I’ve been using AutoCAD to create maps since the mid-1980s, and I had to develop a lot of kludges in the early days to get what I envisioned to come out of the plotter. Significant improvements to AutoCAD over the years have made many of those work-around tricks obsolete, but there are still a few I rely upon from time to time.
For instance, there’s an easy way to align a block along a linear object, such as a line, arc or polyline, even one that has been converted into a spline curve. The result is similar to creating a customized linetype, but is easier and far more versatile. Suppose you need to place a small arrow symbol along a path? You might not think of the basic AutoCAD MEASURE and DIVIDE commands, found on the DRAW > POINT menu fly-out, because their main purpose is to insert NODES at regular intervals along an object. However, they both also offer the option to insert blocks.
To begin, select a block and note its exact name, as you’ll have to type it in at the command line. Or, you can create a block, if you need something unique. For a simple arrow, draw an object like the one below left, then mirror it and join the line segments into a closed polyline, to get an arrow like the one in the middle. Next, use the solid command to fill it, and then make it into a block called “arrow”, with the insertion point indicated by the highlighted grip, or anywhere on the object’s main axis.
Of course, you could leave the arrow object unfilled, fill it with a hatch pattern, or embellish it in any way to suit your needs.
Next, create or locate the path along which you want to insert this block at regular intervals, such as this splined curve:
You have two choices for specifying the intervals between the blocks; the MEASURE command prompts for the number of blocks to evenly distribute along the polyline, while the DIVIDE command prompts for the distance between them.
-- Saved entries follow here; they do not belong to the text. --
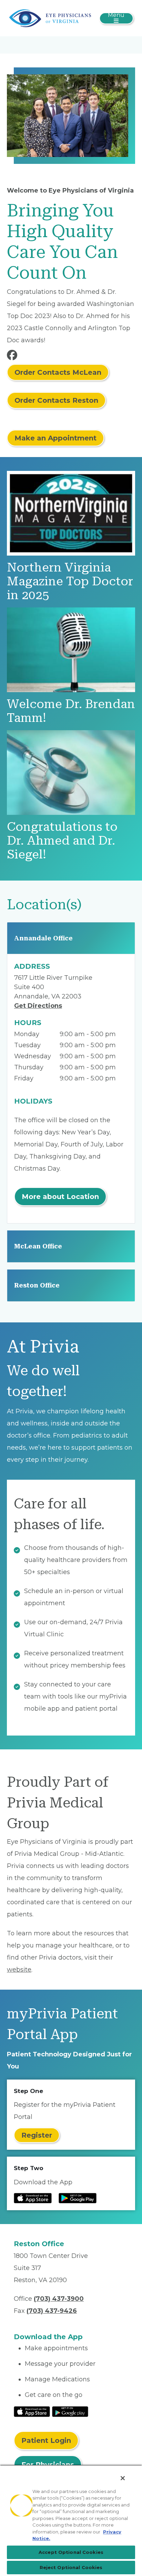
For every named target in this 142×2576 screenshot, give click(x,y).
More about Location (60, 1196)
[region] (71, 2520)
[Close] (122, 2478)
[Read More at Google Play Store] (70, 2411)
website (19, 1969)
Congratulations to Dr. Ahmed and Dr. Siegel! (62, 841)
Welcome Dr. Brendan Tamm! (71, 711)
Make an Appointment (55, 438)
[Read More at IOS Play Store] (32, 2411)
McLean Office (38, 1246)
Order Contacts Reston (56, 400)
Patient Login (46, 2440)
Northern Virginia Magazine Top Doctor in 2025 (70, 581)
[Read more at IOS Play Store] (33, 2198)
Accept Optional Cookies (71, 2552)
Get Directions (38, 1006)
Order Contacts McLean (57, 372)
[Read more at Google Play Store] (78, 2198)
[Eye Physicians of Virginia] (50, 17)
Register (36, 2135)
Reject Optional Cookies (71, 2567)
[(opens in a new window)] (13, 357)
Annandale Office (43, 938)
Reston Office (37, 1285)
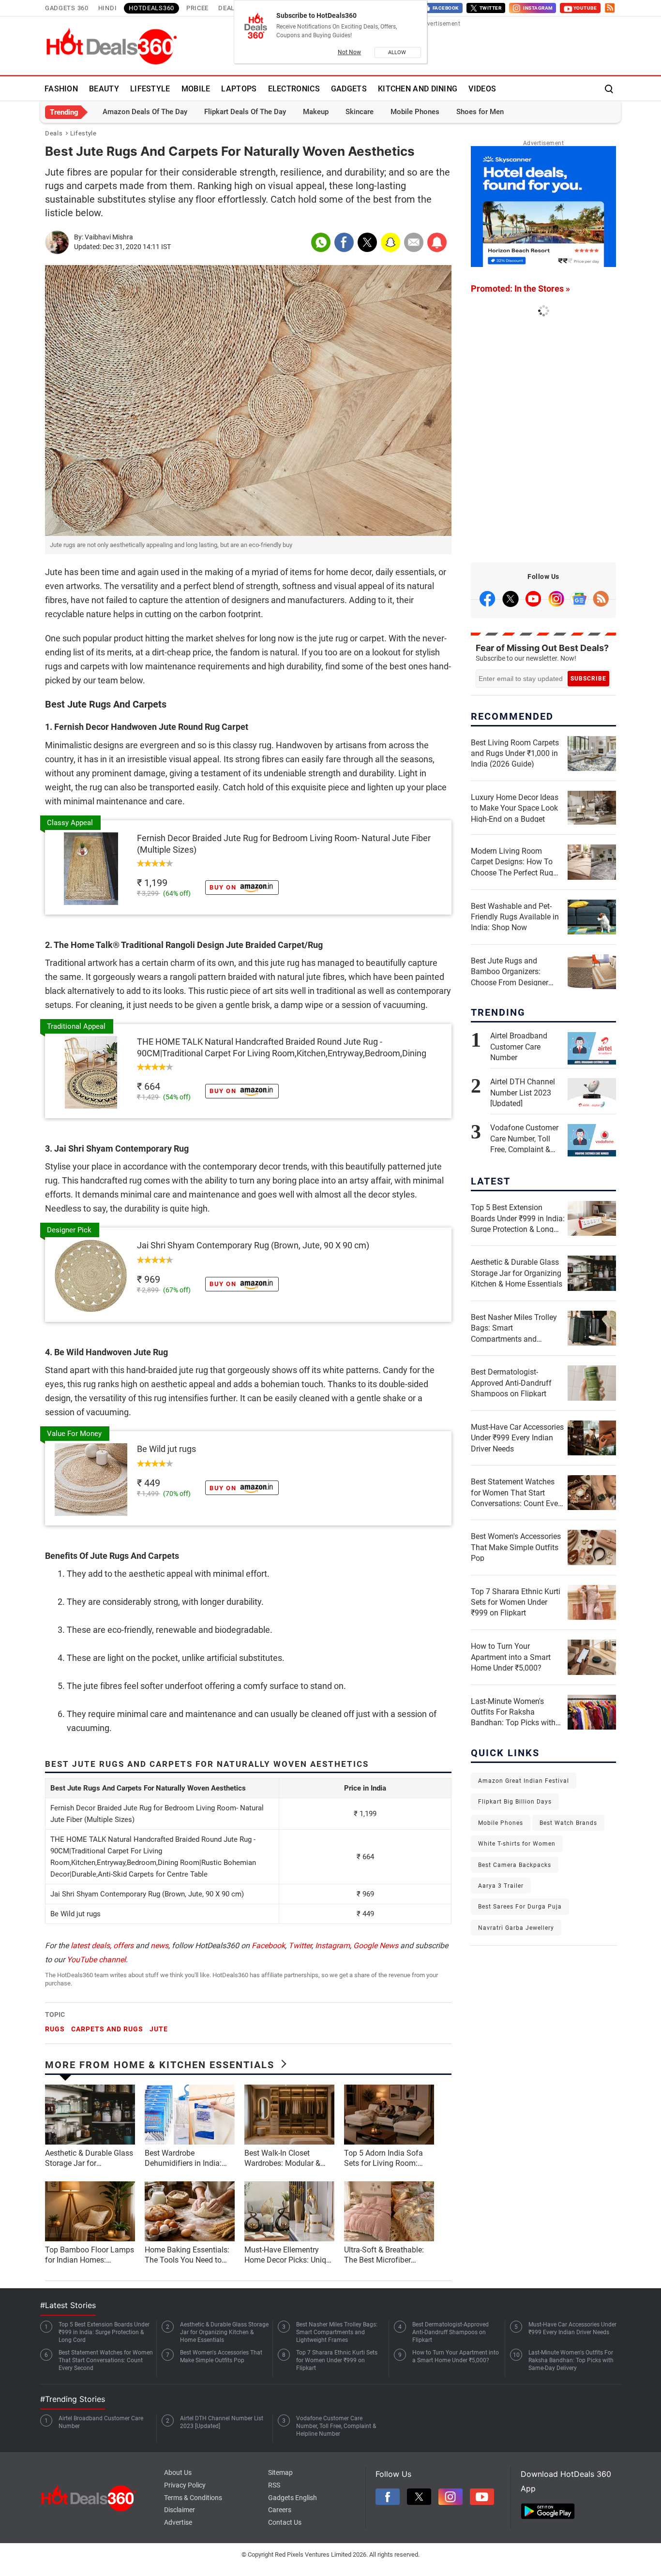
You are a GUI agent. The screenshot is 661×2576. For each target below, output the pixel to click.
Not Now (349, 52)
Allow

To place nine blocks named “arrow” evenly spaced and aligned with the polyline shown above, issue the DRAW > POINT > DIVIDE command, and respond to the prompts as follows:
Select object to divide: [ pick the polyline ]
Enter name of block to insert: arrow
Align block with object? [Yes/No] <Y>: [ Enter ]
Enter the number of segments: 10
Nine block references are inserted, aligned with the polyline, dividing the object into ten equal segments between the insertion points:
You may need to tweak a few rotations, but it sure beats inserting and rotating each block manually, especially if inserting dozens or hundreds.
If you prefer, you can respond to the “Align block with object?” prompt with a negative, which will result in all of the blocks aligned the way they were created:
Once the blocks are inserted, you can delete the original object, retain it, give it a width, offset it, etc., for a wide variety of cartographic effects:
Once the command is completed, the inserted objects (whether blocks or nodes) are placed in the previous selection set, so if you wish to delete them and try again, or edit them, you can simply use “Previous” to select them all.
If you are not familiar with the block option for these commands, give them a try. If you find yourself needing an unusual linetype, they can provide a quick and easy solution. I’ve used this trick for many different applications; little buses with arrows for transit maps, little fish indicating stream reaches where fish spawn, even to put little tiny horse shoes along a path for an equestrienne event course layout, with different gaps to indicate different gaits.